Instructions to follow: Please quote exactly the lines below from the line containing "Task: Toggle Als groepen option" to the line containing "You are a computer-use agent. Image", both lines included, and nothing else.

•••

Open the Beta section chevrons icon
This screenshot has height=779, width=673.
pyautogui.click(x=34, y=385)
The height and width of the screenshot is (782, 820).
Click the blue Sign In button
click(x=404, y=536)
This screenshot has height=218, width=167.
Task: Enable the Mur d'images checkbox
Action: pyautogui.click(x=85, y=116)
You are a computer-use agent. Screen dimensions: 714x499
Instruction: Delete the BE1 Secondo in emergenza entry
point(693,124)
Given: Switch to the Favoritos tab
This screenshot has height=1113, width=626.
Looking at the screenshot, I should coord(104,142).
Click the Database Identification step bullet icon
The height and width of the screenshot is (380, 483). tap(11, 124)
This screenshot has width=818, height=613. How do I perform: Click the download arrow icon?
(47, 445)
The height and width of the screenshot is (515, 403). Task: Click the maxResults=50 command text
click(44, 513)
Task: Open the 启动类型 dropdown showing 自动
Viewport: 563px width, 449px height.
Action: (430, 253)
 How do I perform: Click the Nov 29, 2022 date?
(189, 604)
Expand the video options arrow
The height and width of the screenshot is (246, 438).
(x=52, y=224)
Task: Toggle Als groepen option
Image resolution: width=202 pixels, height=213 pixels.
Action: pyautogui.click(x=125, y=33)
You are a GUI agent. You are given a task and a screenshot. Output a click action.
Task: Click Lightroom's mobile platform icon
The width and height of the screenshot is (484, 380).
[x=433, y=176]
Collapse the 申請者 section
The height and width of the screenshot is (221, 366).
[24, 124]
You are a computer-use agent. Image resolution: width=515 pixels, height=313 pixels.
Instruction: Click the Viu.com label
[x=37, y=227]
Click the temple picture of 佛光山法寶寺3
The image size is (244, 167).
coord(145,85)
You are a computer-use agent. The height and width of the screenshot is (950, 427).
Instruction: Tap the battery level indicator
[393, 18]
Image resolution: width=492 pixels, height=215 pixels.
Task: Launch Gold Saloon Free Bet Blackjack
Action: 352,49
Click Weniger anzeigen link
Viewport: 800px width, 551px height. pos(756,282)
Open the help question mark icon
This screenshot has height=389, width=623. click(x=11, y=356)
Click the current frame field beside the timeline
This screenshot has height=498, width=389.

•••

Response for this exercise:
Task: Toggle Als groepen option
Image resolution: width=202 pixels, height=213 pixels.
Action: pyautogui.click(x=125, y=33)
You are a GUI agent. You are given a task and a screenshot. Output a click action.
Task: Click Lightroom's mobile platform icon
The width and height of the screenshot is (484, 380).
[x=433, y=176]
Collapse the 申請者 section
The height and width of the screenshot is (221, 366).
[24, 124]
You are a computer-use agent. Image resolution: width=515 pixels, height=313 pixels.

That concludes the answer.